Uma experiência instigante

Ainda que se pareça bastante, como dito, com outros puzzle conhecidos, é importante destacar que Spider se diferencia da maioria deles principalmente em termos de liberdade. Claro que há caminhos bem definidos e o ambiente não é tão extenso ou variado assim, mas o jogo permite que se construa uma rota de ação da forma como o jogador achar melhor, principalmente aquele que adora buscar o 100% de cada fase, de cada área.

Evidentemente, a criação de teias é o elemento mais divertido aqui. Basicamente, a proposta é estabelecer figuras geométricas fechadas usando um número limitado de fios de teia disponíveis que variam de acordo como a quantidade de insetos comidos. E, de fato, falo de simples triângulos até eneágonos (e outras figuras que só mesmo consultando o Google ou aquele caderninho velho da escola para saber o nome pelo número de lados).

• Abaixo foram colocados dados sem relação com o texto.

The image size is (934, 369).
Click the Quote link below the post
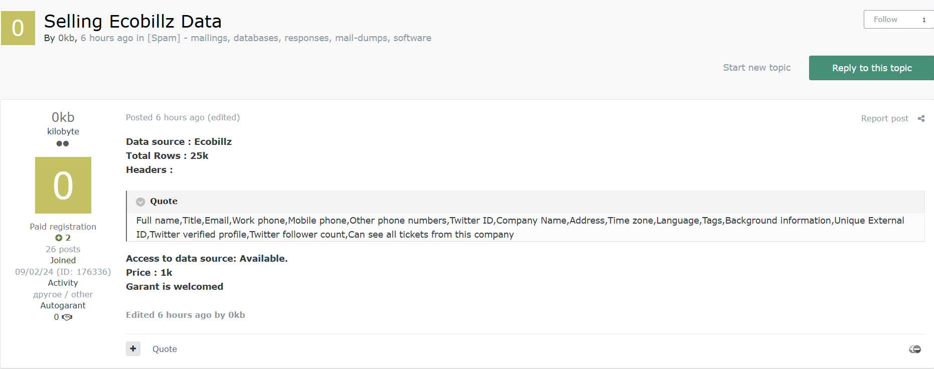(x=165, y=349)
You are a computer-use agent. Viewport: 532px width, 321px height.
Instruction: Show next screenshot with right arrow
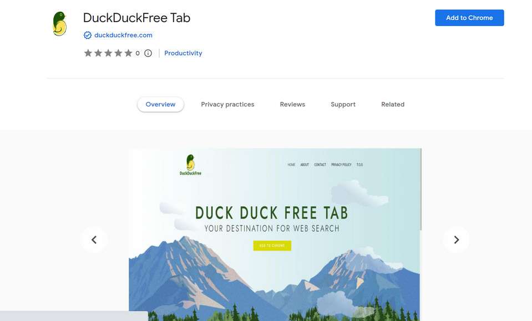click(457, 240)
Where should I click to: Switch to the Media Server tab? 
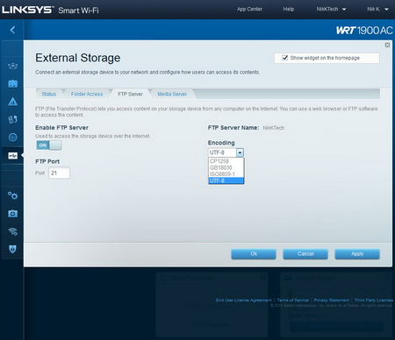pos(172,94)
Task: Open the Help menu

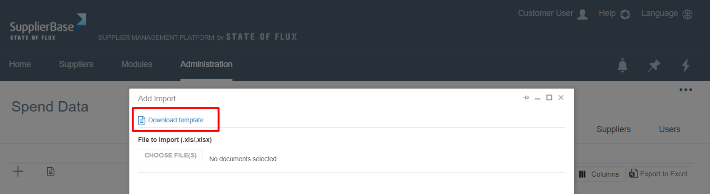Action: point(614,14)
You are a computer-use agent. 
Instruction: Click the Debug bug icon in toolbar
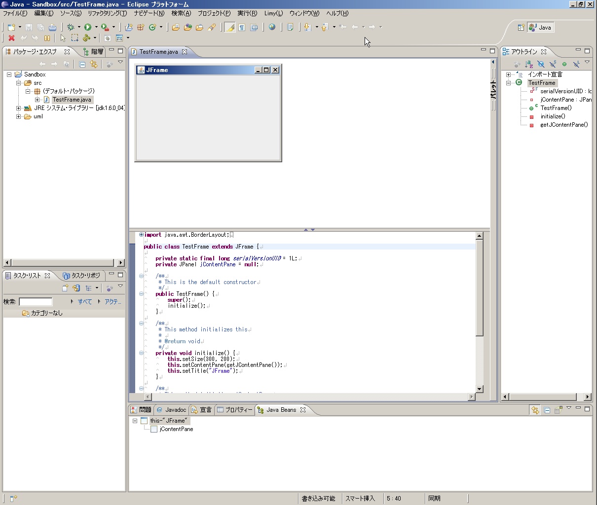71,27
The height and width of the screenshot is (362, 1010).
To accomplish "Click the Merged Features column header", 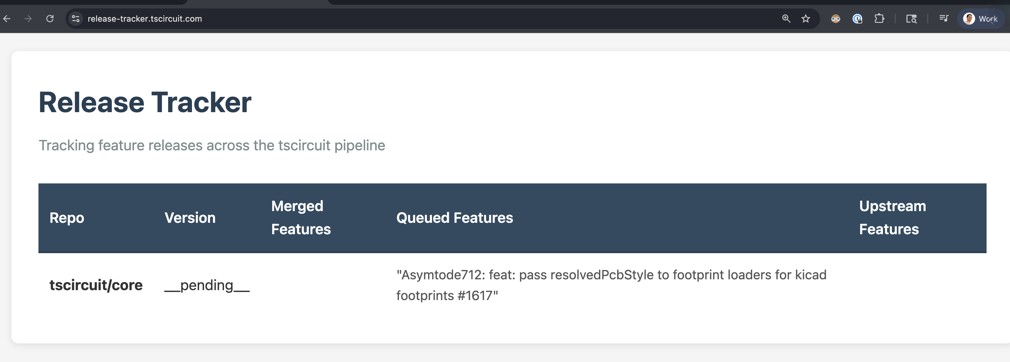I will (x=301, y=218).
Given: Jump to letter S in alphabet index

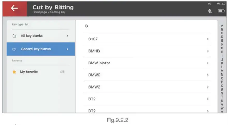Looking at the screenshot, I should click(222, 93).
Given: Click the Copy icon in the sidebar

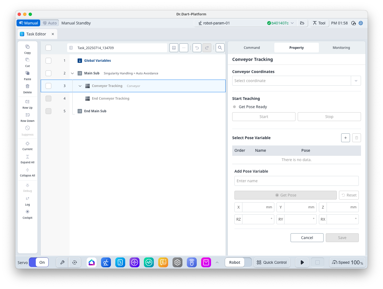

Confira um pouco de gameplay abaixo, capturado da versão PS4 do game:

Nem sempre é possível ser tão criativo assim, já que há superfícies onde a teia não adere, ou ainda que se movimentam de tempos em tempos, mas é exatamente nesse modelo onde se ganha em termos de criatividade. Ao mostrar como um ambiente finalizado ficou, o jogo escancara que, certamente, nenhum jogador vai resolver seus caminhos da mesma forma que outro. É nessa percepção de que fez as decisões por conta própria que o jogo encanta o jogador.

Tudo isso imerso em um ambiente mutante e uma narrativa que, mesmo não sendo contada como visto tradicionalmente, com cenas, narrações, ou outros recursos, pode se tornar algo muito imersivo e profundo. Afinal, a mansão não é um lugar qualquer e guarda muitos segredos, dentre eles, onde estão, as pessoas que deveriam star vivendo ali? E os tais Knights of the Buried Chambers? Qual a relevância deles?

Análise Arkade: A teia de mistérios de Spider: Rite of the Shrouded Moon

Bom, ainda que o jogo não tenha uma história propriamente dita, ele esconde muitos mistérios que irão fundir a sua cuca. Os produtores pesquisaram símbolos e códigos desta sociedade secreta para criar alguns puzzles realmente complexos, e conforme você consegue decifrá-los, entende um pouco mais do mistério da mansão Blackbird.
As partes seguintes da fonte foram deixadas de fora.